In this study, we designed and synthesized eight
thiophene chalcone derivatives (1a⁻h) as
tyrosinase inhibitors and evaluated their mushroom
tyrosinase inhibitory activities. Of these eight compounds, (E)-3-(2,4-dihydroxyphenyl)-1-(thiophen-2-yl)prop-2-en-1-one (1c) showed strong competitive inhibition activity against mushroom
tyrosinase with IC50 values of 0.013 μM for
tyrosine hydroxylase and 0.93 μM for
dopa oxidase. In addition, we used
enzyme kinetics study and docking program to further evaluate the inhibitory mechanism of 1c toward
tyrosinase. As an underlying mechanism of 1c mediated anti-melanogenic effect, we investigated the inhibitory activity against
melanin contents and cellular
tyrosinase in B16F10
melanoma cells. As the results, the
enzyme kinetics and docking results supports that 1c highly interacts with
tyrosinase residues in the
tyrosinase active site and it can directly inhibit
tyrosinase as competitive inhibitor.
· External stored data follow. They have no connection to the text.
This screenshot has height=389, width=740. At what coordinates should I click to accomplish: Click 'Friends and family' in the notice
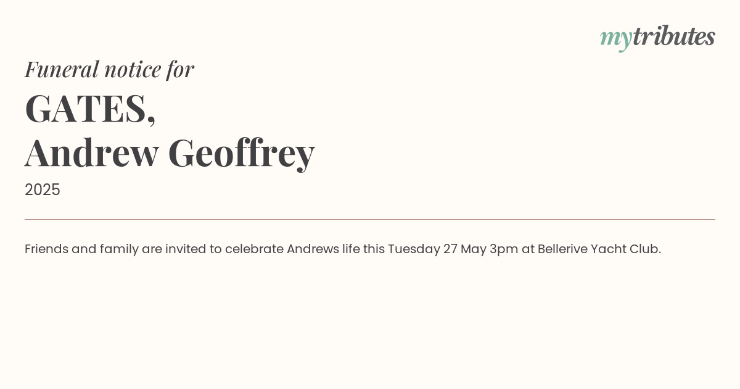tap(81, 249)
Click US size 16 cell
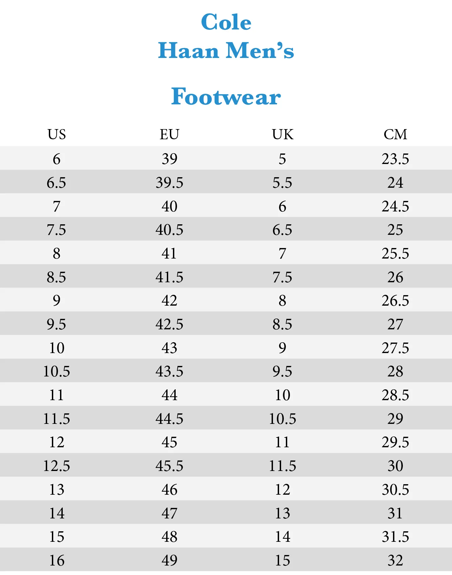 pyautogui.click(x=57, y=560)
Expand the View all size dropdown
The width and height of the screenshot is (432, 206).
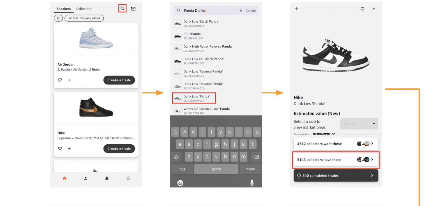tap(359, 124)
In addition, 1c exhibited dose-dependent inhibitory effects in
melanin contents and intracellular
tyrosinase on α-
MSH and
IBMX-induced B16F10 cells. Overall, our results suggested that 1c might be considered potent
tyrosinase inhibitor for use in the development of therapeutic agents for diseases associated with hyperpigment disorders.